▶ PROBLEM TO SOLVE: Rewrite the rows from the line with "coordinates (762, 298)." up to and including the line with "Looking at the image, I should click on (274, 376).", replacing "coordinate pair" with "point" and leaving everything else unchanged.

▶ SUPPLIED INFORMATION:
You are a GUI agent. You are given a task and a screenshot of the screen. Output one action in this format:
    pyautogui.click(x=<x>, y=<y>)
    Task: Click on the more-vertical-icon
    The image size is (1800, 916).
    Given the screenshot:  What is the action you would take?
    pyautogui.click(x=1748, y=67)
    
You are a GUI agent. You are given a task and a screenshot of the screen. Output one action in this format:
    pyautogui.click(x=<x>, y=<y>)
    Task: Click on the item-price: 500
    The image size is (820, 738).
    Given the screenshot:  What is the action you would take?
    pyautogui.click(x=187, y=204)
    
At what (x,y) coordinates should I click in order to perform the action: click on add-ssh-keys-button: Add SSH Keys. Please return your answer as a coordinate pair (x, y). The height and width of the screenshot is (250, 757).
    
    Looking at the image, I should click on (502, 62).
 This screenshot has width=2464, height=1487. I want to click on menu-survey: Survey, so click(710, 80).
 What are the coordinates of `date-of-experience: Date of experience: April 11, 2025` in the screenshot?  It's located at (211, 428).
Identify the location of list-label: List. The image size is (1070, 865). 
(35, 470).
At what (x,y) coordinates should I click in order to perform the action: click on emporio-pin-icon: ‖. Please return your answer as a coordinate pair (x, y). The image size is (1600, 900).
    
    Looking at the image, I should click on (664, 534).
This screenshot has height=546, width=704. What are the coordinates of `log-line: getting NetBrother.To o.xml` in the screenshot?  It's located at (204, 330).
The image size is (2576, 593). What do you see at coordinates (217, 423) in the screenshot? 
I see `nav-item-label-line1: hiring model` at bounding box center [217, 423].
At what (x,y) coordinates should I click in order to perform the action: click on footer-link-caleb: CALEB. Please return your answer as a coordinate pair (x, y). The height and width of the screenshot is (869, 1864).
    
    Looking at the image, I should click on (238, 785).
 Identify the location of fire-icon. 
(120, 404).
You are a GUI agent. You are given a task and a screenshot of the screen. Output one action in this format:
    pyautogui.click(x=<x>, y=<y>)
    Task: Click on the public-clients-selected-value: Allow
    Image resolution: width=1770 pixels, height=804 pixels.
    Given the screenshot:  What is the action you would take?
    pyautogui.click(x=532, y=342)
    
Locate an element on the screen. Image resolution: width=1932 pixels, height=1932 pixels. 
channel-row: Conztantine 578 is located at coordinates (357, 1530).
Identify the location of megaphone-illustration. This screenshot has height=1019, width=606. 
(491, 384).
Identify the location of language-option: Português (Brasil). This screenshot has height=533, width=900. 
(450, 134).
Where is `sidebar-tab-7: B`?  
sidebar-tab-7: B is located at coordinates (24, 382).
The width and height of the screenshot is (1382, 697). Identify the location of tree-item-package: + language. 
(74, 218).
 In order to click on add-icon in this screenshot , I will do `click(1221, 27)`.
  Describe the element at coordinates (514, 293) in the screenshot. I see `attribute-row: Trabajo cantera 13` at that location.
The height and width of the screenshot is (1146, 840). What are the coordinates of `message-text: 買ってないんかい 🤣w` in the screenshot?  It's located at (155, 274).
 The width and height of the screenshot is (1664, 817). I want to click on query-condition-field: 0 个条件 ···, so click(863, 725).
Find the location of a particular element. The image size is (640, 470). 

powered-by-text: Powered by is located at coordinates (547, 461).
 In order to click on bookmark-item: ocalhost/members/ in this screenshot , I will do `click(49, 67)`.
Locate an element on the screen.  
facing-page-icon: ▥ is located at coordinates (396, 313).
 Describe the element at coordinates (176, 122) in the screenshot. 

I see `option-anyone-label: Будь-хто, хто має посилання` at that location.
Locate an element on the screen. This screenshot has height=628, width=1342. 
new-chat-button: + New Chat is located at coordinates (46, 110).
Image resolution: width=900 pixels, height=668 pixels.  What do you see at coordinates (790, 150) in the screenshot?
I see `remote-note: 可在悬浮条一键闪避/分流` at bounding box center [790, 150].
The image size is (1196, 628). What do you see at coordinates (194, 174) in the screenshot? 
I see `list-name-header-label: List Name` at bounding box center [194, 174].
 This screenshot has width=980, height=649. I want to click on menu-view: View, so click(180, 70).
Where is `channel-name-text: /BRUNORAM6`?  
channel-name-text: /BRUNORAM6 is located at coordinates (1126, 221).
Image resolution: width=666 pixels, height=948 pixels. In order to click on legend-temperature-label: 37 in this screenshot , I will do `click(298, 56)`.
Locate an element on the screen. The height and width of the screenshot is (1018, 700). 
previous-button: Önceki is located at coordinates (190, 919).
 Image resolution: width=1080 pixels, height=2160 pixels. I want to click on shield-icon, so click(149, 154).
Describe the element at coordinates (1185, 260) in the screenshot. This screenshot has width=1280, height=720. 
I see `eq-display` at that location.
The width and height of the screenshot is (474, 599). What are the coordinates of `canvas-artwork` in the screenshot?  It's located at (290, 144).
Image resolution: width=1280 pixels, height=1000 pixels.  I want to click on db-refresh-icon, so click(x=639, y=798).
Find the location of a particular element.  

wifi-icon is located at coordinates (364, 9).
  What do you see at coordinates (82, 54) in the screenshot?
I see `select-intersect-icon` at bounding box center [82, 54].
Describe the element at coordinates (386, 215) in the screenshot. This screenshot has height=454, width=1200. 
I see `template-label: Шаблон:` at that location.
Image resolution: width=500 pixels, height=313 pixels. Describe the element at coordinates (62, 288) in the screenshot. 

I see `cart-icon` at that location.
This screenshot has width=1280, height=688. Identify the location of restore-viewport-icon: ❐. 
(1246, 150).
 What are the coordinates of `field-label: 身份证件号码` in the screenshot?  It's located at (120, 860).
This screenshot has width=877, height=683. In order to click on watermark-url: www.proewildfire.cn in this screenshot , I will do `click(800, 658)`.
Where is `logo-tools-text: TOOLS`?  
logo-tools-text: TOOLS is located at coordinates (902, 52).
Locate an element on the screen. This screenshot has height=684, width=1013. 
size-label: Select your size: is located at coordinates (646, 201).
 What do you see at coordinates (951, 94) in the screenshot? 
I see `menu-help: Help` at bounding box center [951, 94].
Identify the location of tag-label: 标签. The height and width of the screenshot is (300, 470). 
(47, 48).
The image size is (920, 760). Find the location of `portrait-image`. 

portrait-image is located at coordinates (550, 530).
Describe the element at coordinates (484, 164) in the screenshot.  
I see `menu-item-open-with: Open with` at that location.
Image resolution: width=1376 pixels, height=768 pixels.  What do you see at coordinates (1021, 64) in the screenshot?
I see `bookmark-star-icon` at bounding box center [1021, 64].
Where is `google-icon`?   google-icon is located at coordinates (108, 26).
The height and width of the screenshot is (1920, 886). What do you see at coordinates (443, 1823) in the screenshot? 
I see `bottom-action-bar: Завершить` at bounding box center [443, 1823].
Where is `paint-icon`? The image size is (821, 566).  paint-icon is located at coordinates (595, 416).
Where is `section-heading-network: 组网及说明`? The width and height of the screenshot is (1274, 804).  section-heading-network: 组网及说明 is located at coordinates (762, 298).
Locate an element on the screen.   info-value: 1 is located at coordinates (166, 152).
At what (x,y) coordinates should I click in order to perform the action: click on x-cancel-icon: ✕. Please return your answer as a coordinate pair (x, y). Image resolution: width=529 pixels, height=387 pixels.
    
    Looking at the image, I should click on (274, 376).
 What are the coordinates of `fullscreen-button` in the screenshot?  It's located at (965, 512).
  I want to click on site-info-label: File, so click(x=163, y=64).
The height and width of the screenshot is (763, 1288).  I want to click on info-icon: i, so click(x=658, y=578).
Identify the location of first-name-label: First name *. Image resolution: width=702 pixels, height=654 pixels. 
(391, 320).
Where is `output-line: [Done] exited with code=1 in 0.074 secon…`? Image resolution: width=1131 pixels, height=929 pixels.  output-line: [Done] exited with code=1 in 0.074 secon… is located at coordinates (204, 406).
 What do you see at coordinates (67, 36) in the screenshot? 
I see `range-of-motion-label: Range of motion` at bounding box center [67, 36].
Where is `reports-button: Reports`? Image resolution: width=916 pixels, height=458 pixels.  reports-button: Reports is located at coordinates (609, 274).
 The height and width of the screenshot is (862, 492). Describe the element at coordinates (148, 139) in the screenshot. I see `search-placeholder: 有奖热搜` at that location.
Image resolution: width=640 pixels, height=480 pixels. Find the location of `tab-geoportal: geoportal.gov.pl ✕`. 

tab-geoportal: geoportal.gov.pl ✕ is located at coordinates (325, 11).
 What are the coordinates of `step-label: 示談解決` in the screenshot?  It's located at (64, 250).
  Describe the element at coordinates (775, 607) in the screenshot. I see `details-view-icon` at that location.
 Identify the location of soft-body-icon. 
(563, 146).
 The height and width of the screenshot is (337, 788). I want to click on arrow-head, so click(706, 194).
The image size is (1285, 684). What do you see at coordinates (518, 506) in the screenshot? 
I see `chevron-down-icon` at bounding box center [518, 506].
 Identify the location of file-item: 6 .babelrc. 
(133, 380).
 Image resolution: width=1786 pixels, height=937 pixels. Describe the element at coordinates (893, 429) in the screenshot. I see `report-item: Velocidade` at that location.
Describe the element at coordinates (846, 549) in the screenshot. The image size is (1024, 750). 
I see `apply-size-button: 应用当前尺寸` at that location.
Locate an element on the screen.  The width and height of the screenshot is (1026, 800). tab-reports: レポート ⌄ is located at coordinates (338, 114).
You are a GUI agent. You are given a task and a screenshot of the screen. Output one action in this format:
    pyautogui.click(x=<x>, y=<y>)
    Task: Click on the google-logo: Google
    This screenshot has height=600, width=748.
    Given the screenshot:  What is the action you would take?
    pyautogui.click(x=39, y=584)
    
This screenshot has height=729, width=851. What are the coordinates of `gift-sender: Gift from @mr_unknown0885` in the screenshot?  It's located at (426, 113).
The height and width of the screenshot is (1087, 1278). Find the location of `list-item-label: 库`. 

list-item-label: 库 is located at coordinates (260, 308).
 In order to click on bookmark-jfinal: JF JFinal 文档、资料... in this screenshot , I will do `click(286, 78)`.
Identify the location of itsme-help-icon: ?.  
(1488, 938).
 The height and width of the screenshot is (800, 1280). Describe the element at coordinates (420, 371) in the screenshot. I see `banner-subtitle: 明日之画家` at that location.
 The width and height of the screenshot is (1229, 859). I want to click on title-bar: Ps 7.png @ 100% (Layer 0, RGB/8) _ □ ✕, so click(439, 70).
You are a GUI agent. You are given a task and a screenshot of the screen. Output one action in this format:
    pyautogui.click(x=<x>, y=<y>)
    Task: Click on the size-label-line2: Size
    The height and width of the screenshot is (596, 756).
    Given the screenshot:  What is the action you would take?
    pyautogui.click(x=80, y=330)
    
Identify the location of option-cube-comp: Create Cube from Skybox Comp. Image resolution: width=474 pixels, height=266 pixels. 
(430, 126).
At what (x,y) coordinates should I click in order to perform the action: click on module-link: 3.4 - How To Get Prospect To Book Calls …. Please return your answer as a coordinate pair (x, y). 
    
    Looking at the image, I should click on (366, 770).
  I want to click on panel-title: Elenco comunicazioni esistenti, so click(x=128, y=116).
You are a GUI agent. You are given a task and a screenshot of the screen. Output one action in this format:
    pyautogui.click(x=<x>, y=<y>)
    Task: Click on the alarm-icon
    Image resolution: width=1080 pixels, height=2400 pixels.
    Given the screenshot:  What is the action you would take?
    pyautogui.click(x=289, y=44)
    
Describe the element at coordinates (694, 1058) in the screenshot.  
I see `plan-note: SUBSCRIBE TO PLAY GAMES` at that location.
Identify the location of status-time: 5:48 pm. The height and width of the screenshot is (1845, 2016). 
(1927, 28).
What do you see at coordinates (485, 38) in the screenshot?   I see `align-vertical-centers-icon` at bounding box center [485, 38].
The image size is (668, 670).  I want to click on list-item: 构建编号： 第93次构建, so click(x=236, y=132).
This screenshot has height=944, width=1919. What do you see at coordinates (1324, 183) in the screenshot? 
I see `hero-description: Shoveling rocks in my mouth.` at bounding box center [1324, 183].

▶ ANSWER:
Where is `section-heading-network: 组网及说明`? The width and height of the screenshot is (1274, 804).  section-heading-network: 组网及说明 is located at coordinates (762, 298).
Locate an element on the screen.   info-value: 1 is located at coordinates (166, 152).
At what (x,y) coordinates should I click in order to perform the action: click on x-cancel-icon: ✕. Please return your answer as a point (x, y). Image resolution: width=529 pixels, height=387 pixels.
    
    Looking at the image, I should click on (274, 376).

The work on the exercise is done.